Mrs. Hughes moved a little away, plainly discomfited.
"I should be sorry to have you go," Mrs. Williams continued courteously, "but of course that is for you to decide."
"I'm a respectable woman," she muttered. "You can't expect me to wait on a person like that!"
"You needn't wait on her, then," was the reply. "Until the nurse comes, I will wait on her myself." And again she turned abruptly away.
Once more her heart was beating too fast.
When the doctor came and began about the arrangement he had been able to make at the hospital, she quietly told him that, if it would be as well, she would rather keep Lily at home. His startled look made her flush. His manner with her was less brusque as he said good-by. She smiled a little over that last puzzled glance he stole at her.
Then she went back to Lily's room. She straightened her bed for her, telling her that in a little while the nurse would be there to make her really comfortable. She bathed the girl's hot face and hands. She got her a cold drink. As she put her hand behind her head to raise her a little for that, the girl murmured brokenly: "You're so kind!"
She went out and sat in an adjoining room, to be within call. And as she sat there a feeling of strange peace stole through her. It was as if she had been set free, as if something that had chained her for years had fallen away. When in her talk with Mrs. Hughes she became that other woman, the woman on the other side, on compassion's side, something just fell from her. When that poor girl murmured, "You're so kind!" she suddenly knew that she must have something more from life than that satisfaction of harming those who had hurt her. When she washed the girl's face she knew what she could not unknow. She had served. She could not find the old satisfaction in working harm. The soft, warm thing that filled her heart with that cry, "You're so kind!" had killed forever the old cruel satisfaction in being in the way.

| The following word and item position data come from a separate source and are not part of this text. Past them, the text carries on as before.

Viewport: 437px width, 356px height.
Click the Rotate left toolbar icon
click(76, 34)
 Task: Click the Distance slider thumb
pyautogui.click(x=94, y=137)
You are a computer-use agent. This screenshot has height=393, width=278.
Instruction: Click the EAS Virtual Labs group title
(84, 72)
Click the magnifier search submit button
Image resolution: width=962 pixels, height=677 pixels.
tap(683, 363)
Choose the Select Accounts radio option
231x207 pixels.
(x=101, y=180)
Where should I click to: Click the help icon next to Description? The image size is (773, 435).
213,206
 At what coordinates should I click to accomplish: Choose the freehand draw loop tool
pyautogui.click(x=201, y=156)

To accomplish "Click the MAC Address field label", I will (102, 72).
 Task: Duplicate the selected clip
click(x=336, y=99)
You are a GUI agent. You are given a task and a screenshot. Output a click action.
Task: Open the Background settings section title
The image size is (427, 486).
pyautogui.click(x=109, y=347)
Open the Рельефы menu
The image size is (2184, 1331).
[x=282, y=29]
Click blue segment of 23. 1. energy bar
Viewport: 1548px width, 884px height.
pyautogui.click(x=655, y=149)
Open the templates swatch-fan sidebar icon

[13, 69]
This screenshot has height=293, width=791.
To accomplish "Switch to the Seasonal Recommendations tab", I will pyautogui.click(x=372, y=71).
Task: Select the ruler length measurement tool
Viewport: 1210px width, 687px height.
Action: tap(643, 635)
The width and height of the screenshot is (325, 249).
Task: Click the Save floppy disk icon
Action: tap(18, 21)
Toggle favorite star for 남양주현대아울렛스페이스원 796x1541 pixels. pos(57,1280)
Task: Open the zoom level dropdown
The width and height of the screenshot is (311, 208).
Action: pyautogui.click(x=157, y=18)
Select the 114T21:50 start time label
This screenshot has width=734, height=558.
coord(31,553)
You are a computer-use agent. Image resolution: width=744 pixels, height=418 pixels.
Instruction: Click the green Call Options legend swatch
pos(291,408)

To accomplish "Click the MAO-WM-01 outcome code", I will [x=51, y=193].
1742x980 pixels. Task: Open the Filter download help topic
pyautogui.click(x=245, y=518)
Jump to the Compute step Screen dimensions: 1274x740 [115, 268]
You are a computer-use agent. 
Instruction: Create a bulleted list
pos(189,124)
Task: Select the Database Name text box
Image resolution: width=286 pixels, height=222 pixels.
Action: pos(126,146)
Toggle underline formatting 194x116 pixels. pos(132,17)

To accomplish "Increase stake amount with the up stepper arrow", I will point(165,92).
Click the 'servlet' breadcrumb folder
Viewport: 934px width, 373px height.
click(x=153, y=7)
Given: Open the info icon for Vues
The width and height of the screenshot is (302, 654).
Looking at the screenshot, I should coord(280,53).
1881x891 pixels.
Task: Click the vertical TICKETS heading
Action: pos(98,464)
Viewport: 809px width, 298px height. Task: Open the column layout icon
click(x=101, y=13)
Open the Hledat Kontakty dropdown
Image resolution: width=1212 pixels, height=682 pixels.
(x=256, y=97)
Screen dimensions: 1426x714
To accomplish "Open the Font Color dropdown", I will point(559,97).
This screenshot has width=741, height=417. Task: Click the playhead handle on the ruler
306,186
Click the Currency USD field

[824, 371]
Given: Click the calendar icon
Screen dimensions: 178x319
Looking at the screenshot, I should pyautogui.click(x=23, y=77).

She felt very quiet in this wonderful new liberation. She began shaping life as something more than a standing in the way of others. It made life seem a different thing just to think of it as something other than that. And suddenly she knew that she did not hate Ruth Holland any more; that she did not even hate the man who had been her husband. Hating had worn itself out; it fell from her, a thing outlived. It was wonderful to have it gone. For a long time she sat there very quiet in the wonder of that peace of knowing that she was free—freed of the long hideous servitude of hating, freed of wanting to harm. It made life new and sweet. She wanted something from life. She must have more of that gentle sweetness that warmed her heart when Lily murmured, "You're so kind!"